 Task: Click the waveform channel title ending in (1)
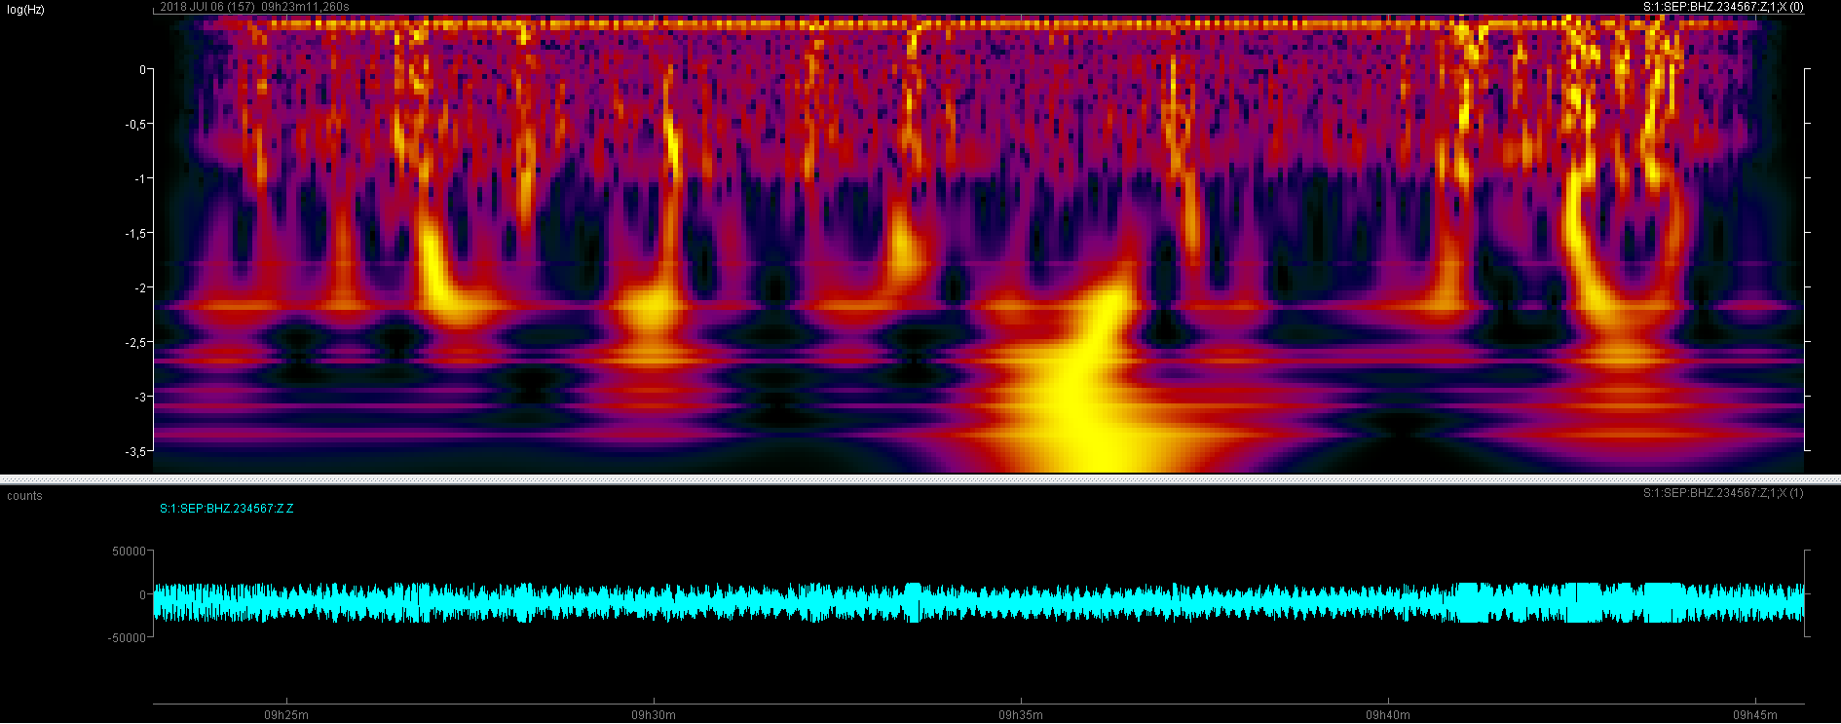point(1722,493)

--

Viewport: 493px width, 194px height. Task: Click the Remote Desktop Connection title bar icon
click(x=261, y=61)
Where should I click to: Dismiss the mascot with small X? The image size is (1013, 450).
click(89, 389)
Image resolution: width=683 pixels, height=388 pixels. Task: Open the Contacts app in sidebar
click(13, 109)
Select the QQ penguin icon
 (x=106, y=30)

...

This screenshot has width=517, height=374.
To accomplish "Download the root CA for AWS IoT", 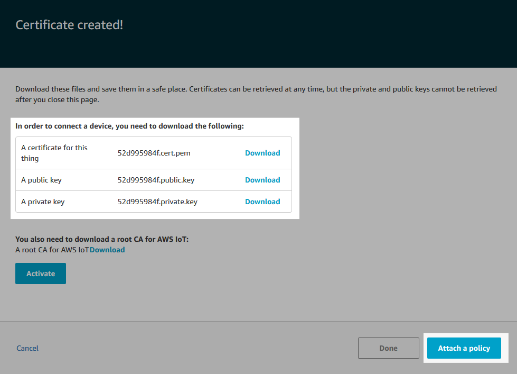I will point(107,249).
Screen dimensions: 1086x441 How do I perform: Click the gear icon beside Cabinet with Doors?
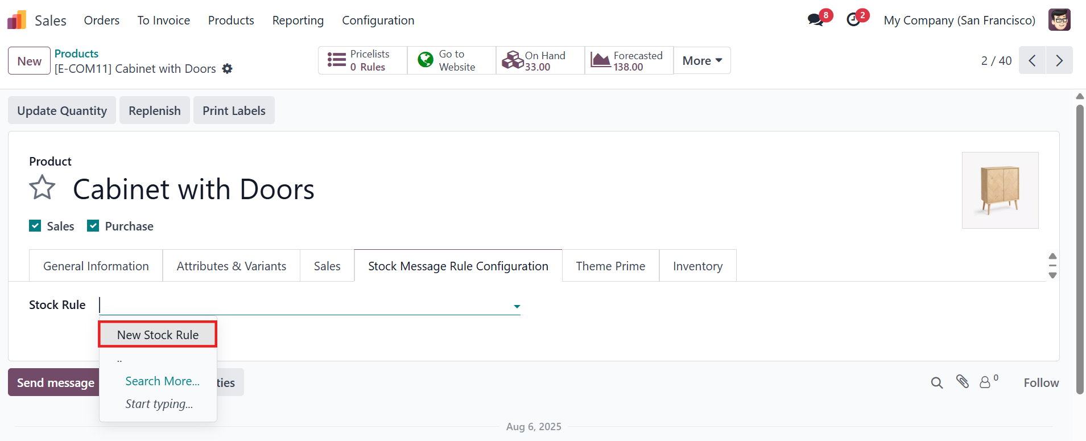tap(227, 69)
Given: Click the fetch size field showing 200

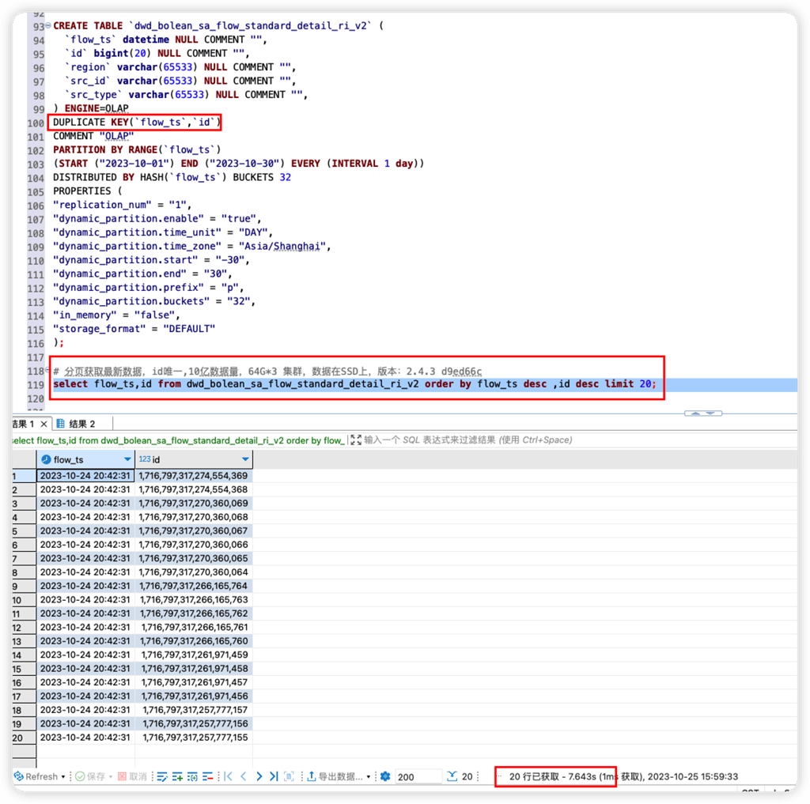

* Exercise objective
The data above holds the lines to copy: start at the one with "Screen dimensions: 1086x441", stop at the one with "Given: Click the fetch size field showing 200", include both, copy them exactly without pictures, and copy nothing else.

* Result
Screen dimensions: 1086x441 How do I perform: Click the gear icon beside Cabinet with Doors?
tap(227, 69)
Given: Click the fetch size field showing 200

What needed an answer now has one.